Гомология и выравнивание. Домены. JalView

ВЫБОР СЕМЕЙСТВА БЕЛКОВЫХ ДОМЕНОВ

Таблица 1. Характеристики семейства белковых доменов из базы Pfam
Характеристика Информация
AC pfam PF00007
ID pfam Cystine-knot domain
#SEED 24
#All 12k
#SW 139
#architectures 85
#3D 30
Taxonomy
#eukaryota 12210
#archaea 0
#bacteria 1

Домен имеет тенденцию к ассоциации с цистеин-содержащим доменом CCN3 Nov like TSP1 domain (TSP1_CCN), обеспечивающим дисульфид-опосредованное связывание, в приблизительно половине случаев, причем TSP1_CCN располагается в таких белках c N-конца относительно домена цистинового узла.

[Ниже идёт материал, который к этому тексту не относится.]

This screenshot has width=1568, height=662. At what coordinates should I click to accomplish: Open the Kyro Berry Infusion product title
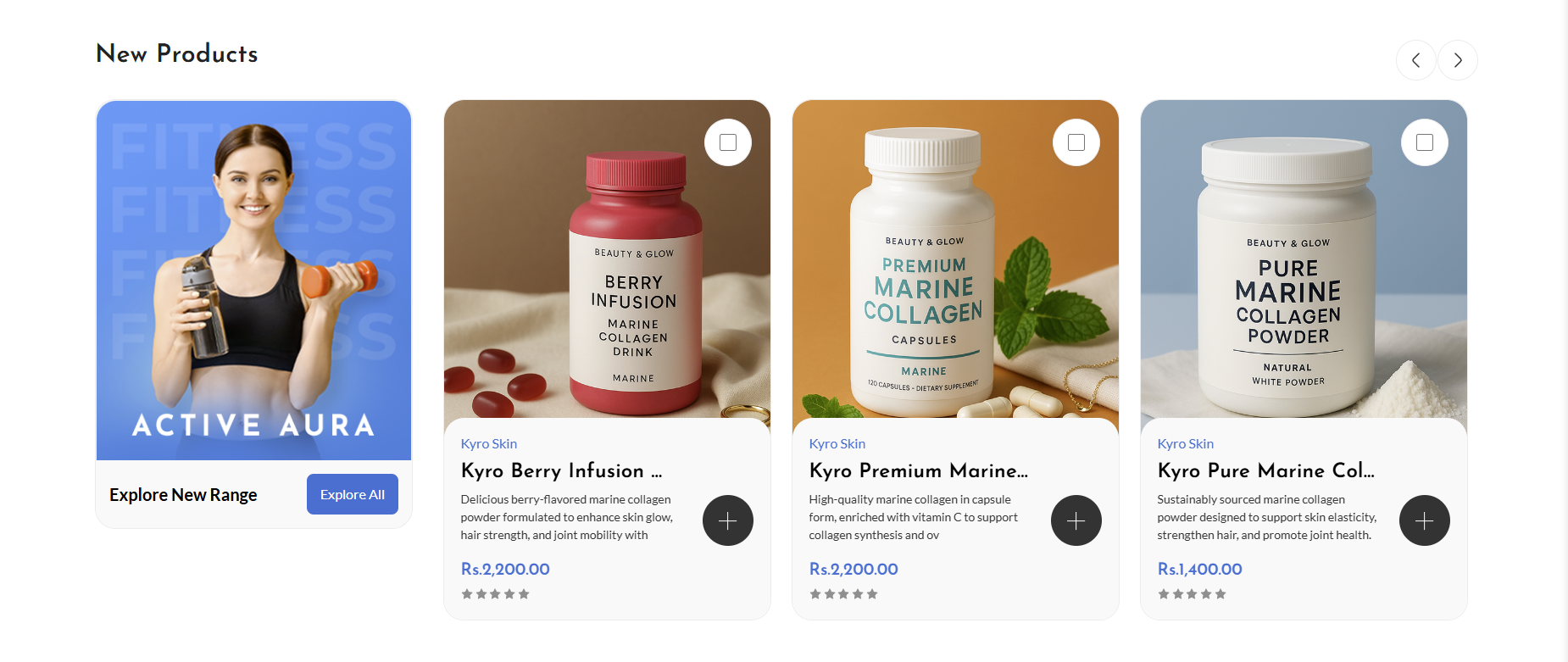(561, 470)
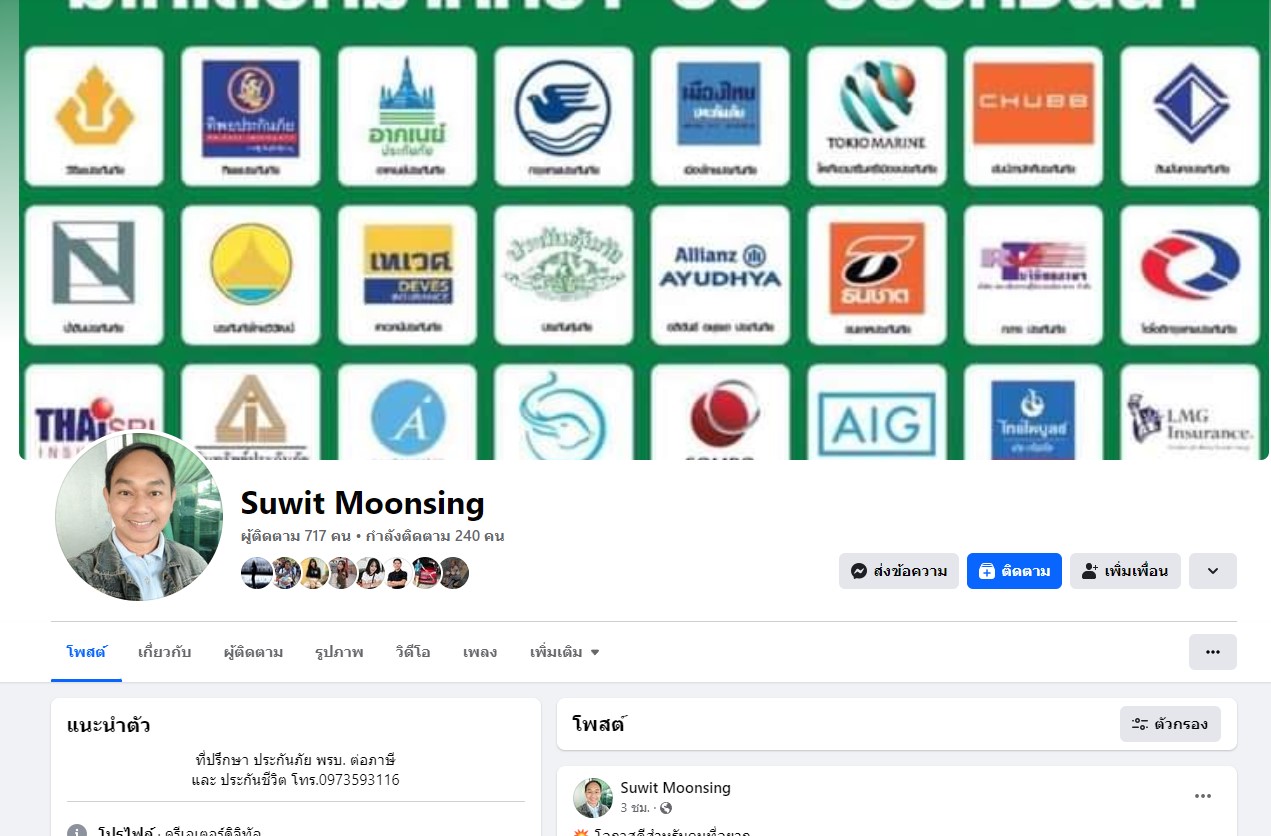1271x836 pixels.
Task: Open post options three-dots on Suwit's post
Action: pyautogui.click(x=1203, y=796)
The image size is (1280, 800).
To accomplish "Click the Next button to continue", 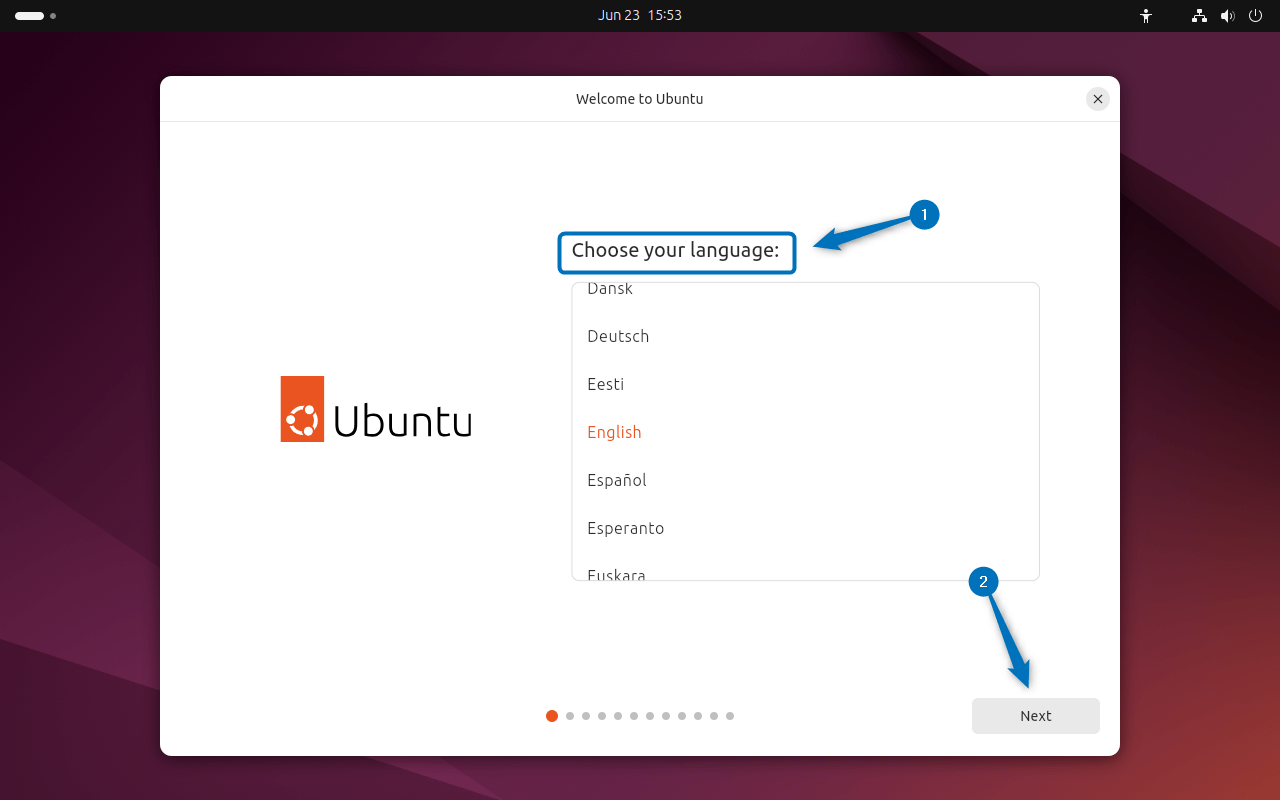I will click(1035, 716).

Сам Cystine-knot domain содержится во внеклеточных белках, димеризующихся посредством образования дисульфидных связей. В зависимости от топологии дисульфидных мостиков существуют разные типы цистиновых узлов, однако все их объединяет формирование ротаксан-подобной структуры благодаря формированию из двух дисульфидных связей петли, через которую проходит третья связь. Такая структура консервативна и имеет форму "гантели", проходящей через "кольцо", что делает ее так называемой кинетической ловушкой - концы "гантели" больше внутреннего диаметра "кольца", что предовращает диссоциацию данного комплекса и обеспечивает стабилизацию белковой структуры.

Цистиновый узел преимущественно представлен в белках эукариот (за одним исключением для бактерии Kangiella spongicola), причем наиболее часто у многоклеточных (за также одним исключением в виде представителя Лабиринтуломицетов Mucochytrium quahogii).

ВЫРАВНИВАНИЕ БЕЛКОВЫХ ДОМЕНОВ

Таблица 2. Описание выравнивания белковых доменов (seed) с точки зрения гомологичности всех последовательностей или их подмножества
Информация
Выравнивание seed 24 последовательности, 112 колонок
МДБ-all Колонки 82-90
100% консервативные колонки в МДБ-all Абсолютно консервативные: 88:C, 90:C. Функционально консервативные: 85:[AI]
МДБ-notAll 52-90 колонки, 1-7 последовательности (вырезаны в отдельное окно JalView)
100% консервативные колонки в МДБ-notAll Абсолютно консервативные: 54:Q, 57:C, 58:T, 59:Y, 64:Y, 66:T, 70:P, 72:C, 78:P, 82:Y, 83:P, 84:V, 85:A, 86:L, 87:S, 88:C, 90:C. Функционально консервативные: 67:[IVF], 69:[LFI], 80:[TS]
Недостоверный блок 41-52 колонки

Гиперссылка на файл с проектом Jalview.

КАРТА ЛОКАЛЬНОГО СХОДСТВА

Таблица 3. Характеристики карты локального сходства двух последовательностей с одним и тем же доменом, но разной доменной архитектурой
Информация
Доменная архитектура 1 PF00219 - PF00093 - PF19035 - PF00007
Белок с архитектурой 1 P18406
Доменная архитектура 2 PF00093 - PF19035 - PF00007
Белок с архитектурой 2 A7LCR5
graph
Рис. 1. Карта локального сходства P18406 и A7LCR5.

Основываясь на полученной карте локального сходства, можно заключить, что последовательности белков с выбранными доменными архитектурами практически идентичны, за исключением двух небольших участков инсерций или делеций в одной из последовательностей. Дополнительный анализ выравнивания подтверждает эту информацию: в районе 180 позиции во второй последовательности обнаруживаются 4 гэпа подряд, а в районе 150 позиции первой последовательности также присутствует один гэп (что соотносится с более и менее крупным разрывом на карте). Иллюстрации доменов в Pfam Architectures также подтверждают это выравнивание: исследуемые доменные архитектуры отличаются лишь одним небольшим белковым мотивом VWC (von Willebrand factor type C domain).